Exercício curto A: Imprima, do texto sobre segurança pública, o trecho de "Nós, representantes da" até "sua absoluta conivência.".
Exercício curto B: Segundo a pesquisa citada no texto sobre segurança pública, em quais forças de segurança a maioria dos paulistanos não confia? Liste todas.
Exercício curto C:
Responda com base no texto sobre segurança pública:
(i) A quem tem sido dirigida a atuação dos agentes de segurança, conforme o primeiro parágrafo?
(ii) Que noção tem servido de justificativa para a atual política estadual?
(iii) Quem realizou a pesquisa recente mencionada?

Texto da página:

++++++++++++++++++++

Nós, representantes da sociedade civil organizada, cidadãos e cidadãs que vivenciam os resultados nefastos da atual política pública de segurança, manifestamos nossa profunda rejeição à atuação violenta e criminosa dos agentes de segurança no estado, em especial, na região Metropolitana de São Paulo, que tem sido dirigida aos jovens negros e pobres.
A atual política estadual tem sido justificada a partir da noção equivocada de ‘guerra contra o crime’, que estereotipa e persegue segmentos excluídos e marginalizados da população, elegendo-os como inimigos e jogando em seus ombros a culpa pela violência. Com um discurso baseado no preconceito, oferece um tratamento dirigido ao cidadão rico e branco e outro para cidadão pobre e negro, selecionando aqueles que serão punidos e aqueles que poderão agir sem a devida regulação da lei ou até com a sua absoluta conivência.
A maior parte da população não acredita mais na sua polícia. Segundo pesquisa recente do Ibope/Rede Nossa São Paulo, 55% dos habitantes paulistanos não confiam na polícia civil e militar. 52% não confiam na Guarda Civil Metropolitana de São Paulo. No entanto os governos entregam a esses profissionais armais letais e não letais, que, ao invés de proteger, se voltam contra a população. Somos todos reféns não apenas de maus policiais, mas daqueles que, ao ocupar os postos de comando, determinam e respondem por uma política pública genocida.

++++++++++++++++++++

Dados:
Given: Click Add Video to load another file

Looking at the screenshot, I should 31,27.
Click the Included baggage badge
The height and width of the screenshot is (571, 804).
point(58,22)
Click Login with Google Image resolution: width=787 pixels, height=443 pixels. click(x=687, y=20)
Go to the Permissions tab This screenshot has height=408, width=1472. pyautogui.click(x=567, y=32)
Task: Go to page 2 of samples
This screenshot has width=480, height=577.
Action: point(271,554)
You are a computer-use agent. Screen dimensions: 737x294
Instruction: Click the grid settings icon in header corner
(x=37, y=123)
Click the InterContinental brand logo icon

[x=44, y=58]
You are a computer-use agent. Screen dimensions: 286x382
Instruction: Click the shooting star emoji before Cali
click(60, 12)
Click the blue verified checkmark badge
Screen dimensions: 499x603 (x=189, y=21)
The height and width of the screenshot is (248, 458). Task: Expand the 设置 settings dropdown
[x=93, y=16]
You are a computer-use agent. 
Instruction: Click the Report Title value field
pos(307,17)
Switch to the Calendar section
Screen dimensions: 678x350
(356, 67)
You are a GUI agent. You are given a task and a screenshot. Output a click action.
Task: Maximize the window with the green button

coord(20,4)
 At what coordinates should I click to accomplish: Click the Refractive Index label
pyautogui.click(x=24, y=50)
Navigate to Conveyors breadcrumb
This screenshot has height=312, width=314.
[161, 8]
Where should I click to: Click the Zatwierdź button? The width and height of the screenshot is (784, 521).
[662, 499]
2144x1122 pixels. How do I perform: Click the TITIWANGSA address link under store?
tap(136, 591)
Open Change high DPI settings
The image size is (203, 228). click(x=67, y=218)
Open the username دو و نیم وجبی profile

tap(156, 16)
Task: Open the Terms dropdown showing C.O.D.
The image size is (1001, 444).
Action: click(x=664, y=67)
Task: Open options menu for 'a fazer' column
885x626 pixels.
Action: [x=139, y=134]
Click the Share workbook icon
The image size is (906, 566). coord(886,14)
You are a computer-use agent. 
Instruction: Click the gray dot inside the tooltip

++++++++++++++++++++

Resposta correta A:
Nós, representantes da sociedade civil organizada, cidadãos e cidadãs que vivenciam os resultados nefastos da atual política pública de segurança, manifestamos nossa profunda rejeição à atuação violenta e criminosa dos agentes de segurança no estado, em especial, na região Metropolitana de São Paulo, que tem sido dirigida aos jovens negros e pobres.
A atual política estadual tem sido justificada a partir da noção equivocada de ‘guerra contra o crime’, que estereotipa e persegue segmentos excluídos e marginalizados da população, elegendo-os como inimigos e jogando em seus ombros a culpa pela violência. Com um discurso baseado no preconceito, oferece um tratamento dirigido ao cidadão rico e branco e outro para cidadão pobre e negro, selecionando aqueles que serão punidos e aqueles que poderão agir sem a devida regulação da lei ou até com a sua absoluta conivência.

Resposta correta B:
Polícia civil
Polícia militar
Guarda Civil Metropolitana de São Paulo

Resposta correta C:
(i) Aos jovens negros e pobres.
(ii) A noção de 'guerra contra o crime'.
(iii) Ibope/Rede Nossa São Paulo.